§ Exercises to complete:
**1.** According to the blog post about promoting from within, roughly how many colleges does Enterprise recruit at each year?
**2.** Resume the blog post about promoting from within, picking up right after its final sentence.

====== Page excerpt

November 28, 2024

You’re the Boss Blog: Why Some Companies Promote From Within

Building the Team

Hiring, firing, and training in a new era.

As I’ve written in my last two posts, we were fortunate to meet with Andy Taylor and members of his leadership team at Enterprise Holdings in the fall of 2011. Since then, I’ve looked for opportunities to stay in touch. I send periodic updates on how H.Bloom has grown and call or e-mail on occasion to ask questions of Enterprise’s experts in talent development. Recently, I spent time on the phone with two of their executives: Steven McCarty, a vice president in human resources, and Pam Webster, an assistant vice president in talent acquisition. What follows are some excerpts from our conversations.

Pam Webster: We Promote From Within

Q: Can you tell me about your approach to recruiting?

A: We hire 1,500 to 1,800 interns every year, mostly pre-junior and pre-senior students in college. For these students, this is not just a summer job but the on-ramp for a full-time position after college. We hire over 8,000 college graduates per year who enter our management-training program. Forty to 50 percent of these hires are from employee referrals. Over 60 percent of them make it successfully through the program and continue on in their career at Enterprise. For those that leave before the end of their training, we hope that they have developed new skills that they can take to another company.

Q: Why do you hire so many recent college graduates?

A: It is a fundamental part of the Enterprise culture that we promote from within. We aren’t necessarily looking for a specific school that someone goes to or the degree that they received. We look for people who have the ability to learn, who can set goals and achieve those goals, and who want to be in a business where they can grow their careers. We believe that there are talented people on college campuses around the country, so we go to many of them – approximately 800 colleges per year.

Steven McCarty: The People Pipeline Is Like the Capital Pipeline

Q: Where did Enterprises emphasis on training come from?

A: At Enterprise, it starts with the C.E.O. It isn’t a training strategy or a people strategy; it is the way Mr. Taylor and his father before him wanted to build the business. They knew they couldn’t be on the ground everywhere all the time. But if they focused on hiring and training, they would get real leverage in the organization. Mr. Taylor has a mantra: “Take care of employees and customers first, and growth and profits will follow.” Everything we do is derived from this philosophy.

Q: How do you measure the success of your training?

A: If you scale a business with multiple entities and multiple locations, you can’t control it all. If you try to do so, you will be a bottleneck. The only way it will work is if you train people and empower them. Here’s what we do: Hire the player, not the position. Always have a farm team and rely on your own bench. Don’t hire anyone over the folks in the management-training program. Promote from within instead, and always have people ready to take on a new role.

The people pipeline is a lot like the capital pipeline. If you don’t have money, you’ll go out of business. Well, if you’re out of good people, the same thing will happen. It is so much harder to evaluate people from the outside during an interview process than it is having everyone start at the bottom of the organization and continuously promote from within. Nearly all of our management positions are promoted from within. The only exceptions are specialty positions – software engineers, attorneys, etc.”

============
====== Provided data

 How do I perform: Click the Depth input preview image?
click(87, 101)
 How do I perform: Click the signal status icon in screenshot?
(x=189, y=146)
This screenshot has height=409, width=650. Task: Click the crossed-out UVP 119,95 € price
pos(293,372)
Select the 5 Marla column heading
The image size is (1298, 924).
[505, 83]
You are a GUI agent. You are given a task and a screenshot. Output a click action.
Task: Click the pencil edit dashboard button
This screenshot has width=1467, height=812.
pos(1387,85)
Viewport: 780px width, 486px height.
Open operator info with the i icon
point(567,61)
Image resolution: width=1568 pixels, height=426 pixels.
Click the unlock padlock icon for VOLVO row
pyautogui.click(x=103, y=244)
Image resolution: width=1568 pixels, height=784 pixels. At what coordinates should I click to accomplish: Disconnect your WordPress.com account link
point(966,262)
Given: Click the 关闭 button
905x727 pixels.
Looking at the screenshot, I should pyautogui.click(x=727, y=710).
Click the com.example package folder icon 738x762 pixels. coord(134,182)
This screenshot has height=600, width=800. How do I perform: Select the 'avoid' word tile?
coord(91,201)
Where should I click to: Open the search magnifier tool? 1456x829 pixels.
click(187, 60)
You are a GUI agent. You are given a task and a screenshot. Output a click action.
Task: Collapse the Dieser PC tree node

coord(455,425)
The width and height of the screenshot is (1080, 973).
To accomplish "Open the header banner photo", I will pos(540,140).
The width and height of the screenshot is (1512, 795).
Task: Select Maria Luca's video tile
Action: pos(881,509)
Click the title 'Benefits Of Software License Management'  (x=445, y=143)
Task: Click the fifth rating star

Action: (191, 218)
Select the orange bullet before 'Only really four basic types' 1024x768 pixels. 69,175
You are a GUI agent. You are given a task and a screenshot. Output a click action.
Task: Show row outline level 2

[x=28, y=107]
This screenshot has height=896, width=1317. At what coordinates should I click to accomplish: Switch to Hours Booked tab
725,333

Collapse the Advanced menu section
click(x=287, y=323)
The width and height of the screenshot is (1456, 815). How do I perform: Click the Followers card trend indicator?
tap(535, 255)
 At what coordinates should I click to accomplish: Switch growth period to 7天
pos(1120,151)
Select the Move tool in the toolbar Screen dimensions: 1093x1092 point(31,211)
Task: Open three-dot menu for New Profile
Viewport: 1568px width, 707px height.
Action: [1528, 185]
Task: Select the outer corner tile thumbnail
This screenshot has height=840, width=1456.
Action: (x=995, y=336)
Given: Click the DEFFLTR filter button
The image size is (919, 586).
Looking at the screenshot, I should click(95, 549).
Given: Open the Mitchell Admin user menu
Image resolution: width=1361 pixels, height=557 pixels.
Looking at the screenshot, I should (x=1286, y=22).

============

§ Written responses:
**1.** Approximately 800 colleges per year.

**2.**
As I said before, we focus on employees and customers first, and expect that profits and growth will follow. Therefore, profits and growth suggest that the training of our employees has worked. We track and measure four areas: one, customer service; two, growth; three, profit; and four, employee development and retention. These are measured and ranked monthly, and we have seen a direct correlation between employee development and the other metrics. Markets that score high on employee development are almost always on top for service, growth and profit.

Q: How do you conduct regular training?

A: The branch manager is the sunrise and sunset for every employee on the team. The manager is responsible for a new employee’s training after the formal new-hire training. The manager has a general guideline provided by headquarters but is otherwise responsible for that employee’s growth. Centralized training only occurs at critical inflection points: new-hire, promotion, etc. The rest of talent development happens between manager and employee. Managers know that they will be evaluated by the scorecard each month, and they have incentive compensation hanging in the balance.”

Q: How do you make sure that your employees retain the lessons learned in training?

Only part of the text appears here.